Rupert Murdoch's News Corp have fallen after it announced it had won control of satellite network DirecTV, securing its long-sought foothold in the US satellite TV market.
Rupert Murdoch's long game has paid off
The satellite firm is currently controlled by General Motors via its Hughes Electronics subsidiary, which has been on the market for two years.
News Corp will pay about $6.6bn - $3.1bn in cash and the rest in shares - for GM's 19.9% stake in Hughes, and plans to buy up another 14.1% from other shareholders.
But news of the deal hit the value of shares in both News Corp and the entertainment group Fox, which is majority controlled by News Corp.
The deal marks the culmination of two decades of attempts by Mr Murdoch to move into satellite TV in the US, complementing his terrestrial Fox network
Once the deal is complete, Hughes will become part of Fox Entertainment.
But the deal will also saddle Fox with an extra $4.5bn of debt, and the company will also issue 74 million new shares to News Corp.
Worries about the structure of the deal saw shares in Fox Entertainment tumble $4.65, or 17%, to $22.60.
News Corp American depositary receipts dropped $1.77 to $25.45.
"Via this transaction, we are less convinced that Fox is
being managed as an operating entity rather than a financing vehicle for News Corp.," said Jessica Reif Cohen, an analyst at Merrill Lynch.
On and off
News Corp has remained a suitor for DirecTV throughout the lengthy, bumpy history of GM's attempts to find a buyer.
Originally EchoStar, a competing satellite TV service, thought it had the deal sewn up.
But US regulators demanded massive concessions on competition grounds, forcing EchoStar to pull out.
Other names were floated including SBC Communications, the phone giant that dominates telecoms in the western US, but News Corp stayed in the picture to win at the finish.
Mr Murdoch may not escape regulatory scrutiny himself, though.

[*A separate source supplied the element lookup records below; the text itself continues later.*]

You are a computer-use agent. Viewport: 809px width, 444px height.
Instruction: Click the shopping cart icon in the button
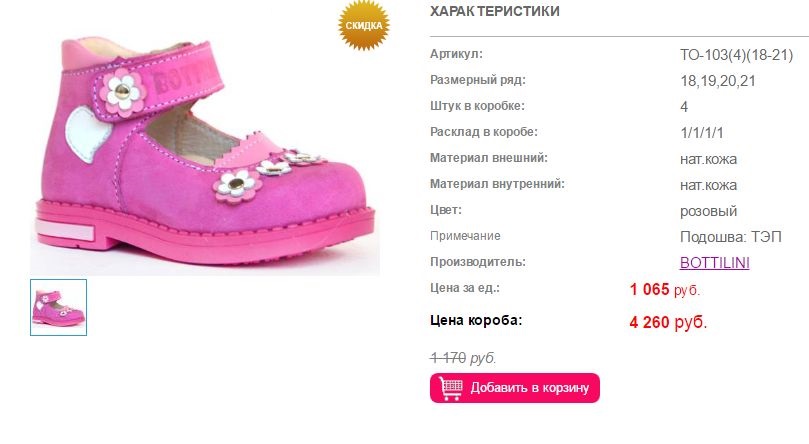(x=450, y=388)
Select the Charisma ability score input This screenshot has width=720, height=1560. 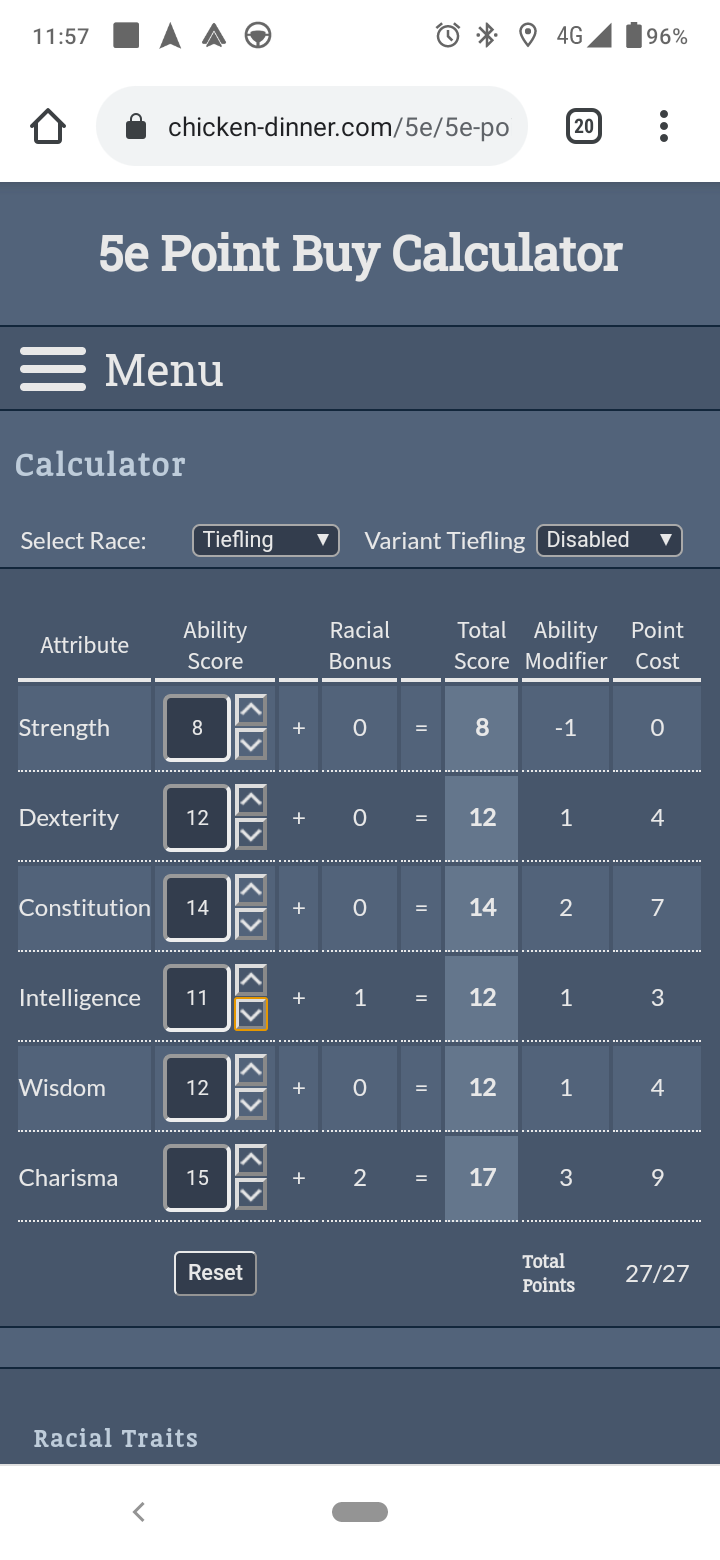pyautogui.click(x=197, y=1178)
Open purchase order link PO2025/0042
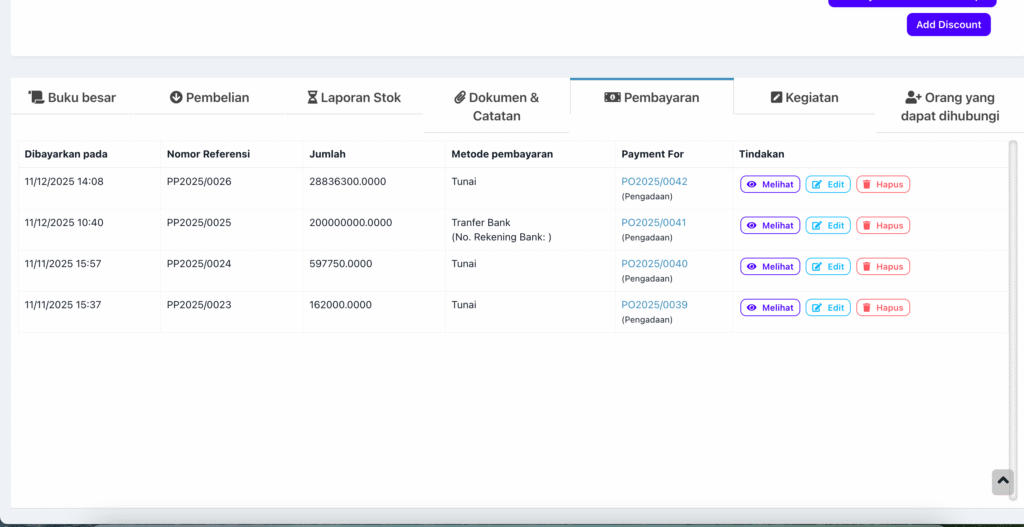Screen dimensions: 1024x527 tap(654, 182)
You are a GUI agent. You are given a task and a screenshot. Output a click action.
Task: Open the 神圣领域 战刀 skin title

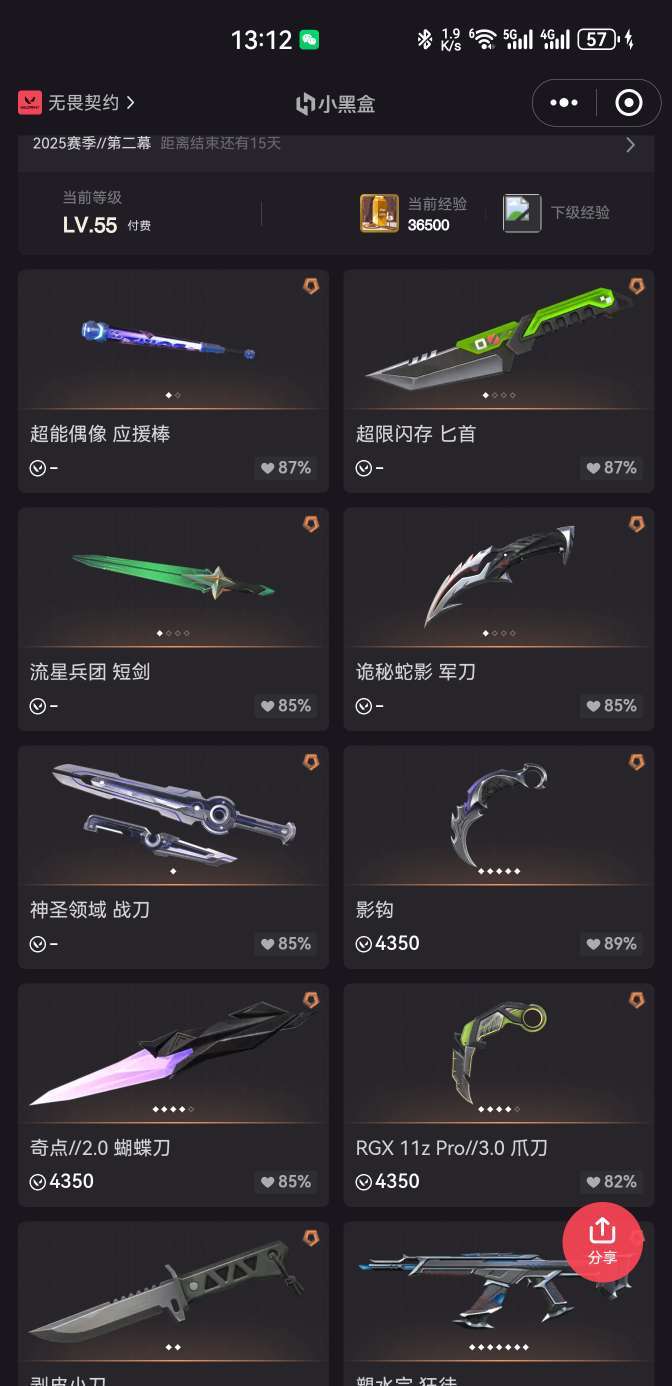click(x=90, y=910)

The Federal Communications Commission and the Justice Department may seek assurances that by making DirecTV part of Fox, News Corp is not intending to shut its competitors - not least EchoStar - out of crucial programming.
In the UK, some cable channels have alleged that BSkyB, Mr Murdoch's UK satellite network and the pioneer of his global satellite operations, has used its dominant position to charge dearly for its programming.
But Mr Murdoch promised that would not happen.
"Both News Corp. and DirecTV are committed to be bound by the FCC program access regulations under which we will make our content readily available to all satellite television providers as well as cable and other competing platforms," he said.